▶ _EXERCISE INSTRUCTIONS_: Reproduce the listing below word for word, from its first line to its last.

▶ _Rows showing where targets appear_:
---------------

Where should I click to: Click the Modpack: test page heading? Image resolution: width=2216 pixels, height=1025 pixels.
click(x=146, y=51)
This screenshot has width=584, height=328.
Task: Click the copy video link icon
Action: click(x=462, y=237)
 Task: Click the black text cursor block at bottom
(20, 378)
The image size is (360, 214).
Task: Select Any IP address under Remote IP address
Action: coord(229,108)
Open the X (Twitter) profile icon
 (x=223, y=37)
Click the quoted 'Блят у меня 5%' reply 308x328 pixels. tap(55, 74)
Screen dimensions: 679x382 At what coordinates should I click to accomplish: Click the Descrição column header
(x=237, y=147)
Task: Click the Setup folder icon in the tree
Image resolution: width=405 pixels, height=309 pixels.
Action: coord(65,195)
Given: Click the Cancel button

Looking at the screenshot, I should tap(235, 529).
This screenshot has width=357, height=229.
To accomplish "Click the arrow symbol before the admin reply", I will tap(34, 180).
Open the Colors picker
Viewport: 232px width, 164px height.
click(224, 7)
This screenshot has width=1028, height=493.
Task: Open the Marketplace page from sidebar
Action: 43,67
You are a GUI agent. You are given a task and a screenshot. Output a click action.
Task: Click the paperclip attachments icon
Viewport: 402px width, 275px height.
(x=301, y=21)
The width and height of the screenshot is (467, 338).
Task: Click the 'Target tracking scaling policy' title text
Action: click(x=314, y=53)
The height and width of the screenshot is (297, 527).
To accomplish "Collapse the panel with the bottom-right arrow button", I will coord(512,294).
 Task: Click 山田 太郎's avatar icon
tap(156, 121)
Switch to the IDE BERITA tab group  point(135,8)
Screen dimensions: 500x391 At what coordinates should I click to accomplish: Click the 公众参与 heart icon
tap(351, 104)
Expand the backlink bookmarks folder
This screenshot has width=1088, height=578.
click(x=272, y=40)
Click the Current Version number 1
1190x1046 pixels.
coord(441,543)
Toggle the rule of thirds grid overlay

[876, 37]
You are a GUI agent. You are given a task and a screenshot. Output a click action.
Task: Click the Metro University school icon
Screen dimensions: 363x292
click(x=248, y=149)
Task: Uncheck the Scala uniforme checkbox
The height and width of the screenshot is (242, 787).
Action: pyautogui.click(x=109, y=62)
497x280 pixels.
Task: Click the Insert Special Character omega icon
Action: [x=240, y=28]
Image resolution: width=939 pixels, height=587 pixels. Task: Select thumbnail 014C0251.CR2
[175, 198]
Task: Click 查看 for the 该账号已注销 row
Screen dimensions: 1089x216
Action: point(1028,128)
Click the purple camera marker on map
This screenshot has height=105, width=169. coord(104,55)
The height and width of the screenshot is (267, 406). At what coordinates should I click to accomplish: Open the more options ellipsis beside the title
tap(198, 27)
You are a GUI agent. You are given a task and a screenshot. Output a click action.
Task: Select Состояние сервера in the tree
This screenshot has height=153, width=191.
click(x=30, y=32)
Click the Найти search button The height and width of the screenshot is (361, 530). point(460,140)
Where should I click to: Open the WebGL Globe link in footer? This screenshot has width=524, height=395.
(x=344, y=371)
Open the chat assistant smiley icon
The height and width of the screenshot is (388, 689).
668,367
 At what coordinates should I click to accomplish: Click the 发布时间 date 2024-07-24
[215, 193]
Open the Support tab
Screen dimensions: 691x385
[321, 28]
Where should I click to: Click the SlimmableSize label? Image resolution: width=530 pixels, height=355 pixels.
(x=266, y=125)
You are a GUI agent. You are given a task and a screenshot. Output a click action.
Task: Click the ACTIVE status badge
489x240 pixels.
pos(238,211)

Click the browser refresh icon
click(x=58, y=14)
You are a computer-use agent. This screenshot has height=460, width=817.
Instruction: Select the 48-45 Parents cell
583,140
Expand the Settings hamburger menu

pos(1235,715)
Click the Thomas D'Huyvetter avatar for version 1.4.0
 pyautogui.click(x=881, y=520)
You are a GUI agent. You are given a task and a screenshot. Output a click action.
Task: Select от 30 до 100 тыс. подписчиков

---------------

▶ _COMPLETED TASK_:
Where should I click to: Click the Modpack: test page heading? Image resolution: width=2216 pixels, height=1025 pixels.
click(x=146, y=51)
This screenshot has width=584, height=328.
Task: Click the copy video link icon
Action: click(x=462, y=237)
 Task: Click the black text cursor block at bottom
(20, 378)
The image size is (360, 214).
Task: Select Any IP address under Remote IP address
Action: coord(229,108)
Open the X (Twitter) profile icon
 (x=223, y=37)
Click the quoted 'Блят у меня 5%' reply 308x328 pixels. tap(55, 74)
Screen dimensions: 679x382 At what coordinates should I click to accomplish: Click the Descrição column header
(x=237, y=147)
Task: Click the Setup folder icon in the tree
Image resolution: width=405 pixels, height=309 pixels.
Action: coord(65,195)
Given: Click the Cancel button

Looking at the screenshot, I should tap(235, 529).
This screenshot has width=357, height=229.
To accomplish "Click the arrow symbol before the admin reply", I will tap(34, 180).
Open the Colors picker
Viewport: 232px width, 164px height.
click(224, 7)
This screenshot has width=1028, height=493.
Task: Open the Marketplace page from sidebar
Action: 43,67
You are a GUI agent. You are given a task and a screenshot. Output a click action.
Task: Click the paperclip attachments icon
Viewport: 402px width, 275px height.
(x=301, y=21)
The width and height of the screenshot is (467, 338).
Task: Click the 'Target tracking scaling policy' title text
Action: click(x=314, y=53)
The height and width of the screenshot is (297, 527).
To accomplish "Collapse the panel with the bottom-right arrow button", I will coord(512,294).
 Task: Click 山田 太郎's avatar icon
tap(156, 121)
Switch to the IDE BERITA tab group  point(135,8)
Screen dimensions: 500x391 At what coordinates should I click to accomplish: Click the 公众参与 heart icon
tap(351, 104)
Expand the backlink bookmarks folder
This screenshot has width=1088, height=578.
click(x=272, y=40)
Click the Current Version number 1
1190x1046 pixels.
coord(441,543)
Toggle the rule of thirds grid overlay

[876, 37]
You are a GUI agent. You are given a task and a screenshot. Output a click action.
Task: Click the Metro University school icon
Screen dimensions: 363x292
click(x=248, y=149)
Task: Uncheck the Scala uniforme checkbox
The height and width of the screenshot is (242, 787).
Action: pyautogui.click(x=109, y=62)
497x280 pixels.
Task: Click the Insert Special Character omega icon
Action: [x=240, y=28]
Image resolution: width=939 pixels, height=587 pixels. Task: Select thumbnail 014C0251.CR2
[175, 198]
Task: Click 查看 for the 该账号已注销 row
Screen dimensions: 1089x216
Action: point(1028,128)
Click the purple camera marker on map
This screenshot has height=105, width=169. coord(104,55)
The height and width of the screenshot is (267, 406). At what coordinates should I click to accomplish: Open the more options ellipsis beside the title
tap(198, 27)
You are a GUI agent. You are given a task and a screenshot. Output a click action.
Task: Select Состояние сервера in the tree
This screenshot has height=153, width=191.
click(x=30, y=32)
Click the Найти search button The height and width of the screenshot is (361, 530). point(460,140)
Where should I click to: Open the WebGL Globe link in footer? This screenshot has width=524, height=395.
(x=344, y=371)
Open the chat assistant smiley icon
The height and width of the screenshot is (388, 689).
668,367
 At what coordinates should I click to accomplish: Click the 发布时间 date 2024-07-24
[215, 193]
Open the Support tab
Screen dimensions: 691x385
[321, 28]
Where should I click to: Click the SlimmableSize label? Image resolution: width=530 pixels, height=355 pixels.
(x=266, y=125)
You are a GUI agent. You are given a task and a screenshot. Output a click action.
Task: Click the ACTIVE status badge
489x240 pixels.
pos(238,211)

Click the browser refresh icon
click(x=58, y=14)
You are a computer-use agent. This screenshot has height=460, width=817.
Instruction: Select the 48-45 Parents cell
583,140
Expand the Settings hamburger menu

pos(1235,715)
Click the Thomas D'Huyvetter avatar for version 1.4.0
 pyautogui.click(x=881, y=520)
You are a GUI agent. You are given a task and a screenshot. Output a click action.
Task: Select от 30 до 100 тыс. подписчиков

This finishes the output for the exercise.